As a parent, we feel an inherent need to protect our children. If they are in trouble or worried about something, we want to step in and immediately fix what’s wrong. While this is necessary at certain points of their lives (especially when they are very young), learning to let go and allowing them to solve their own problems is one of the best things you can ever do for them.
That said, it’s a painful lesson for parents to learn. Your children’s solution might be imperfect or be entirely incorrect, but their effort is what’s important. This also goes for when they make a mistake. Rather than immediately punishing them, it might be wiser to make it into a learning opportunity. The trick is figuring out when to step in and when to encourage them to come up with their own solution.
A Case Study: Twins!
Often when a fight or disagreement breaks out with my kids, I can hear and feel the tension building in the situation. It may not be time for discipline yet, so instead of telling them to “knock it off,” “stop it,” or make an empty threat, I point out that that they are in the beginning stages of a conflict and suggest that they start working towards a solution.
Keep in mind; I have twins! I always try to make sure they had two of everything of equal value. That said, there are always a few things, like watching videos on the TV, where they can only do one thing at a time. My strategy is this: when they can’t agree on what to watch, I turn the TV off until they come back to me with a solution. This works on simple disagreements, even as early as four-years-old.
Instead of throwing my weight around as a parent by making decisions and solving their problems for them, I always hold the space for them to practice coming up with a solution themselves. If they cannot come up with a solution, I remove the object of conflict until they agree with each other.
By taking me (the parent) out of the situation, I am conditioning my kids not to come to me to solve every individual problem. The pre-discipline of teaching them to solve problems themselves will reduce the total number of problems you will experience with your kids. It’s like a conflict vaccination against bigger conflicts that will require more drastic discipline in the future.
Give Your Kids a Voice in Discipline
One of the most frustrating parts of being a child is feeling like you don’t have a voice. No one listens to you, or even when they do, it’s always with an air of condescension.
When I am in doubt about how to handle a particular situation, I will ask my kids what they think I should do about it. This is a true coaching model of problem-solving. Sometimes, I feel like a cop asking a driver, “Do you know how fast you were going?” But rather than entrap them, my goal is to see if we are calibrated to an appropriate amount of discipline for a situation.
If the kids choose something more harsh or drastic than what I had in mind, I tend to be more lenient. But if they come up with an excellent plan to make the injustice right, I will let them try it and see if it works or not.
Having twins gives me some unique parenting situations. For example, one of them once forgot a page of homework in his desk at school.

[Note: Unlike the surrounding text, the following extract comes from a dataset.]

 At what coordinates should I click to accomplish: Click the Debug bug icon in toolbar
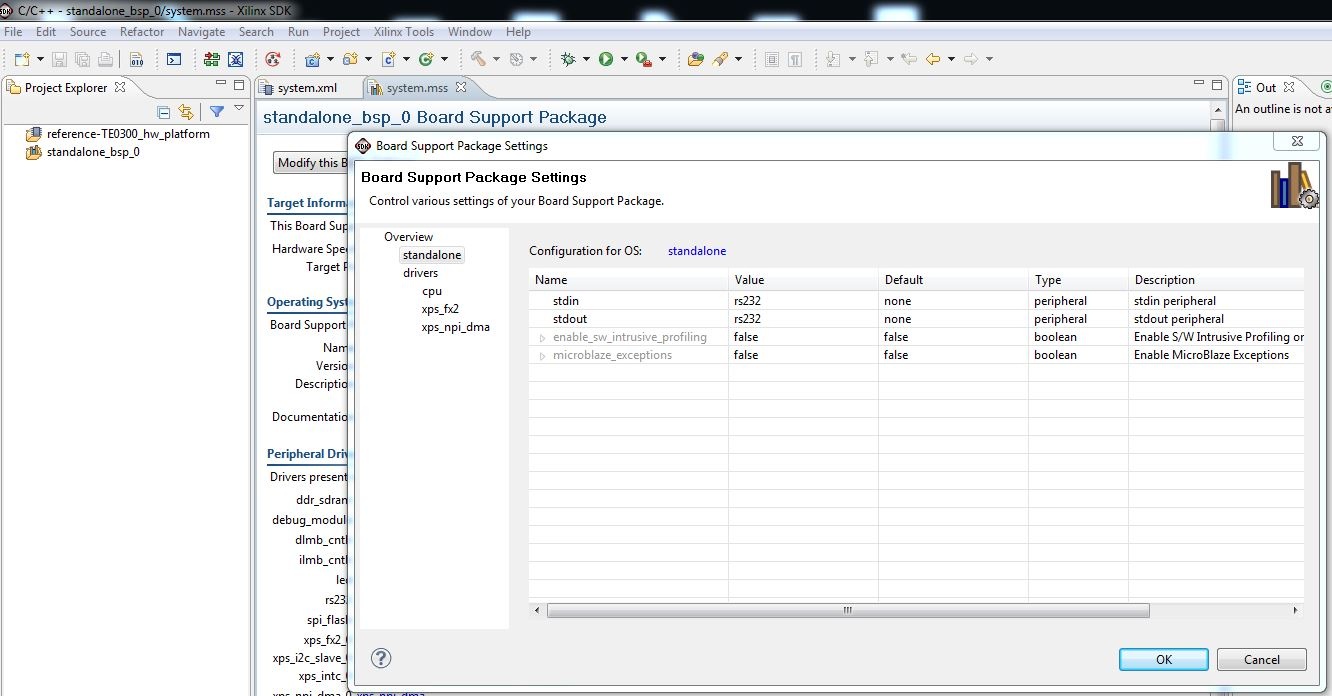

His brother was given the same assignment, so he asked me if he could make a copy of it on our printer. I said sure, so he grabbed the page from his brother’s folder. One problem: he forgot to put it back, and it was due the next day.
So, my other son was sincere when he told the teacher he did his homework, but literally “didn’t know what happened to it.” It was like it vanished from his folder (and it did!). He got off with a homework warning. Later that day, he told me about it right away when we got in the car.
I stayed calm, as the first order of business was to find the missing homework. We looked everywhere with no luck. After about an hour, my other son showed up with the missing homework and was also honest in telling me that he found it on the copier. He had forgotten to put it back in his brother’s homework folder.
Instead of disciplining him in the moment and removing privileges, I asked them for a solution together. The “offending” son came up with the idea of writing a letter to the teacher asked them to move the homework warning from his innocent brother to himself to “make the situation right.”
The next day, they were both happy when the homework warning was removed once the teacher saw it was an honest mistake. She even let it go without switching the warning to the other brother. I was proud that my son was willing to make it right and face the consequences. I was also happy to see the teacher rewarded this simple, honest handwritten explanation and apology.
Now, of course, this is just one example. There have been plenty of times when my kids made a mistake and weren’t able to come up with a satisfactory solution to the problem on their own. At times like that, you need to step in as their parent. But the more opportunities you give them to solve their issues, the better they will become at problem-solving. Helping them with this when they are young will make a huge difference when they get older and are faced with more morally-complicated choices and decisions. The mark of a good parent is learning when you need to help them with their conflicts and when to let them handle it themselves!